‘Partners for Resilience’ carry 2 years’ worth of lessons to DRR Global Platform
17 May 2013
The Netherlands Partners for Resilience (PfR) – CARE Nederland, Cordaid, the Netherlands Red Cross, the Red Cross/Red Crescent Climate Centre and Wetlands International – today publish a summary of two years’ worth of case studies and lessons learned from their joint programming in nine countries.
The four-year programme – one of the biggest of its kind in the world – works with 30 implementing partners on ecosystem-based and climate-smart disaster risk reduction (DRR) in Ethiopia, Guatemala, India, Indonesia, Kenya, Mali, Nicaragua, the Philippines and Uganda.
It’s estimated to be reaching more than 400,000 people.
With the programme now at its halfway point, “a wealth of initial successes and lessons learned have been identified,” according to the summary, which is being rolled out at the fourth session of the Global Platform for DRR in Geneva from 19–23 May.
These illustrate how the partners’ initial resilience vision is being turned into practice on the ground, it adds.
Risk maps
Among reported PfR highlights worldwide:
- Kenyan pastoralists were helped to manage their grazing system with a “seasonal timescale” in mind ahead of the December 2012 dry season, to ensure enough pasture would remain for everyone at the end; communities later said there had been no deaths or losses of livestock in PfR areas.
- In the Mahanadi Delta in Odisha state, India, community-risk assessments revealed patterns in the hazards facing villages; people on the coast, for example, were able to invest in eco-projects such as greening the shoreline and maintaining river flow through the removal of silt.
- PfR in the Philippines “layered” past, present and future risk maps, enabling people to see the changing nature of risks and get a better idea of the risk-reduction resources available to them.
- In Ethiopia, PfR implementing partners worked with communities and pastoralist women to create community action plans and manage rangelands and water.
- In Guatemala, Mayan communities are supplementing traditional knowledge of weather and climate predictions by using small weather stations, all of which helps to improve local warning systems.
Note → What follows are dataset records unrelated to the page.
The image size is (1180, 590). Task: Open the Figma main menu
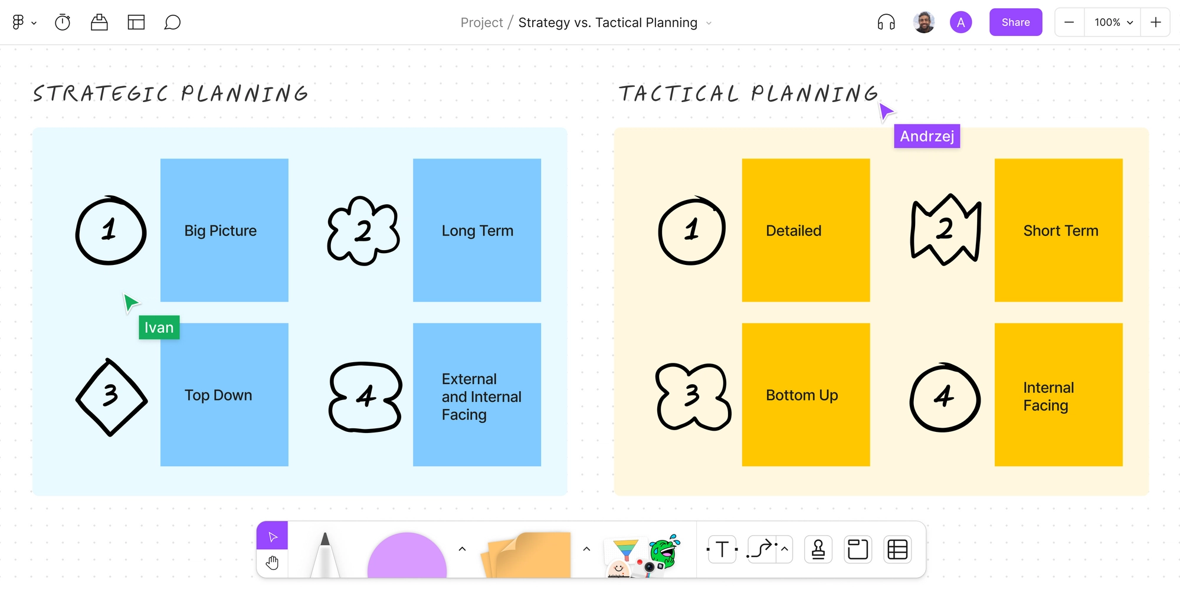(24, 22)
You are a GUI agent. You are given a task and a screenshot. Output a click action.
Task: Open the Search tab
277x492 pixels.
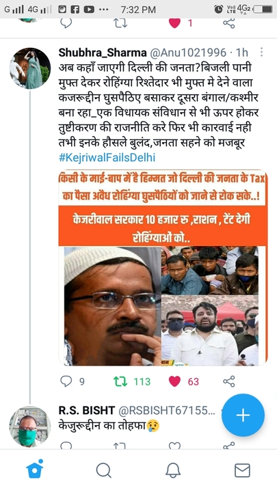104,470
- Agricultural training was conducted by PfR Mali to promote sustainable farming.
- PfR communities in Uganda facilitated user-friendly weather forecasts, and for the first time ever communities were in direct contact with local metereologists to identify risk-reduction measures based on the information.
‘Progress, challenges’
“The Global Platform is an excellent opportunity to share all this invaluable experience,” says Madeleen Helmer, Climate Centre Director of Policy and Communication, who will be in Geneva for the DRR meeting next week.
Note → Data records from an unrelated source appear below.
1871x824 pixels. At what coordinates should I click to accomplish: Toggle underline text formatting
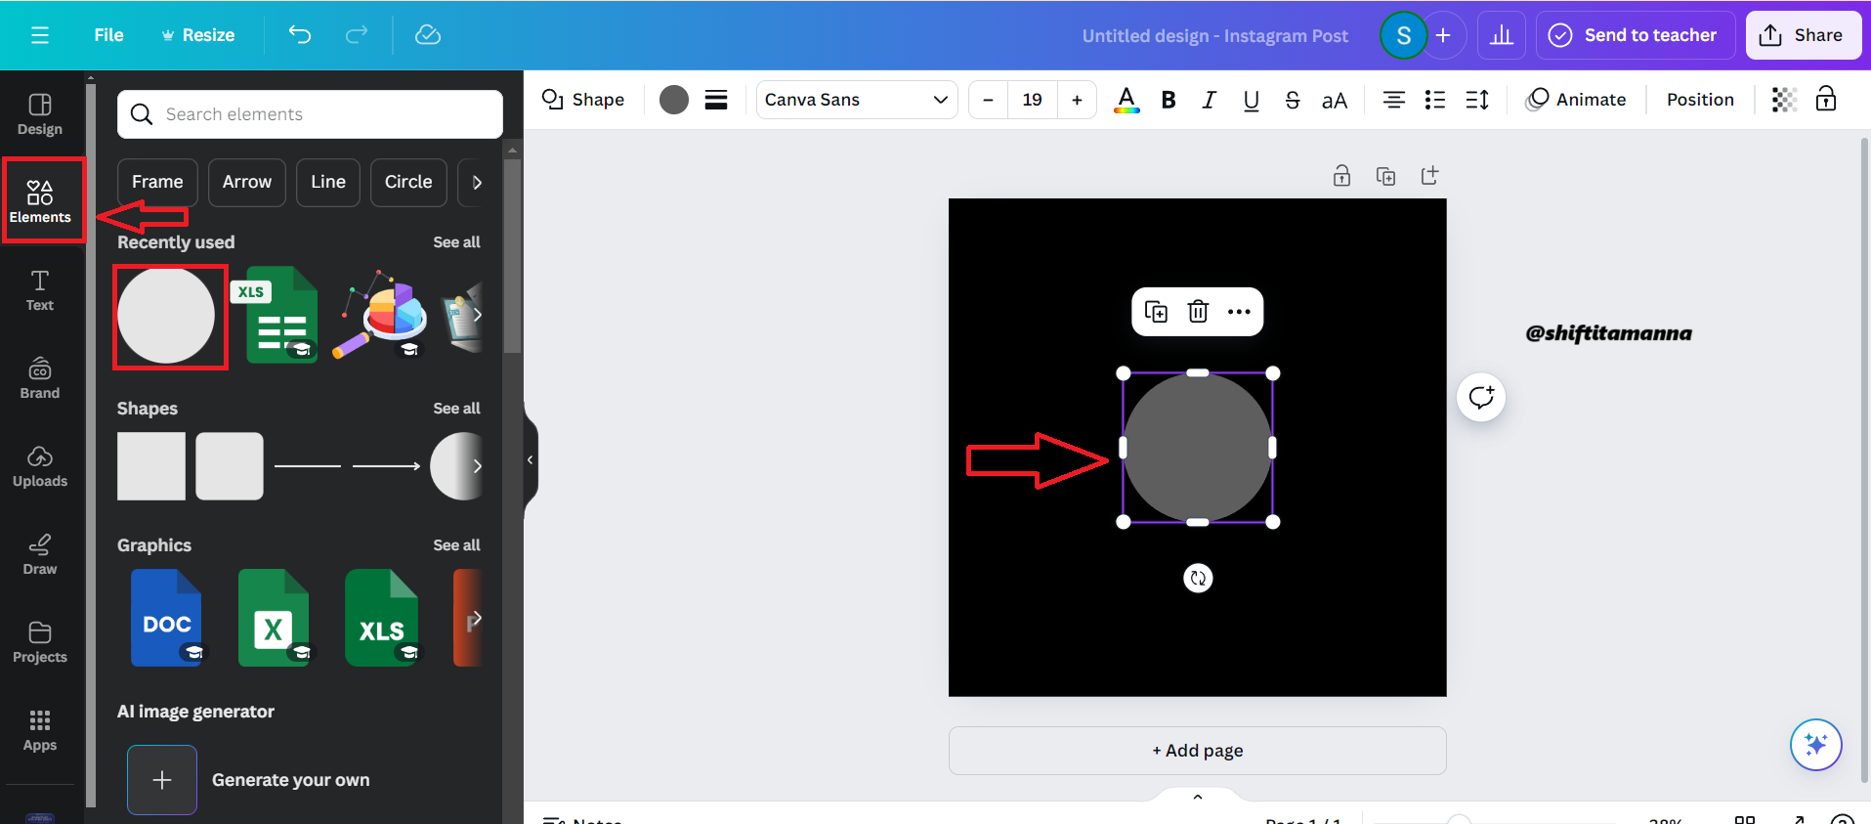[x=1251, y=100]
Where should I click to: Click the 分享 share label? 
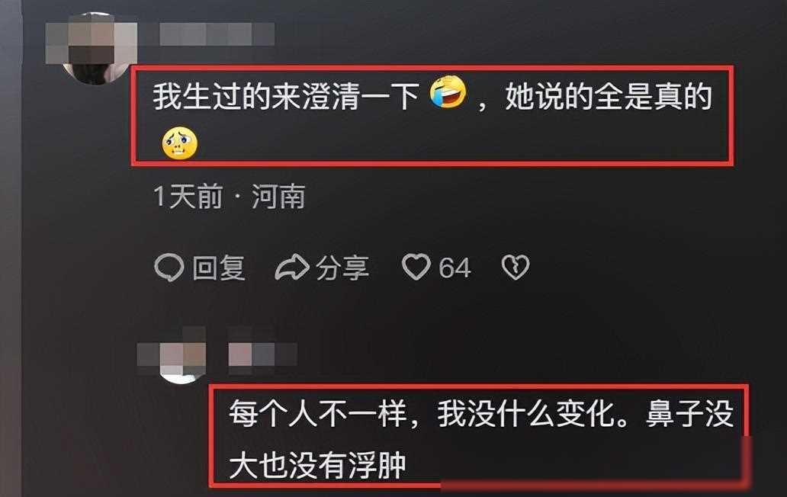(x=342, y=268)
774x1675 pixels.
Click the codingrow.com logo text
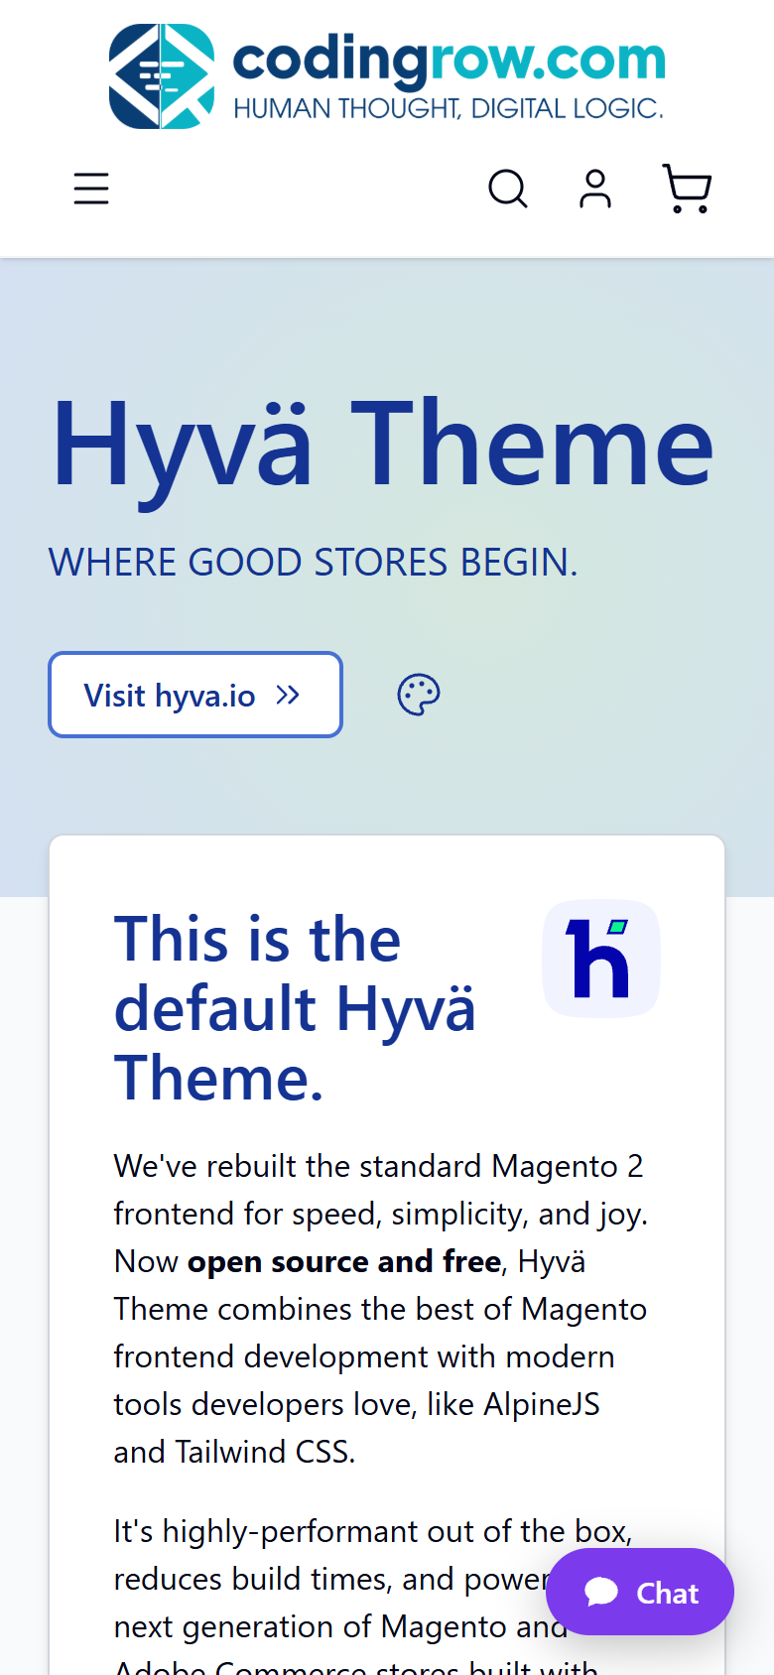[x=449, y=60]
“We look forward to discussing these initial findings with our Red Cross Red Crescent and other DRR colleagues from around the world – the progress and the challenges equally.”
Ms Helmer and the Climate Centre’s Director Dr Maarten van Aalst are chairing a number of side events at the Global Platform, including an educational game session on Tuesday.
The Global Platform – set up in 2007 for governments, NGOs, scientists, development practitioners and UN agencies – is held every two years and provides the principle international arena for discussing the latest developments in DRR work and building partnerships across all sectors.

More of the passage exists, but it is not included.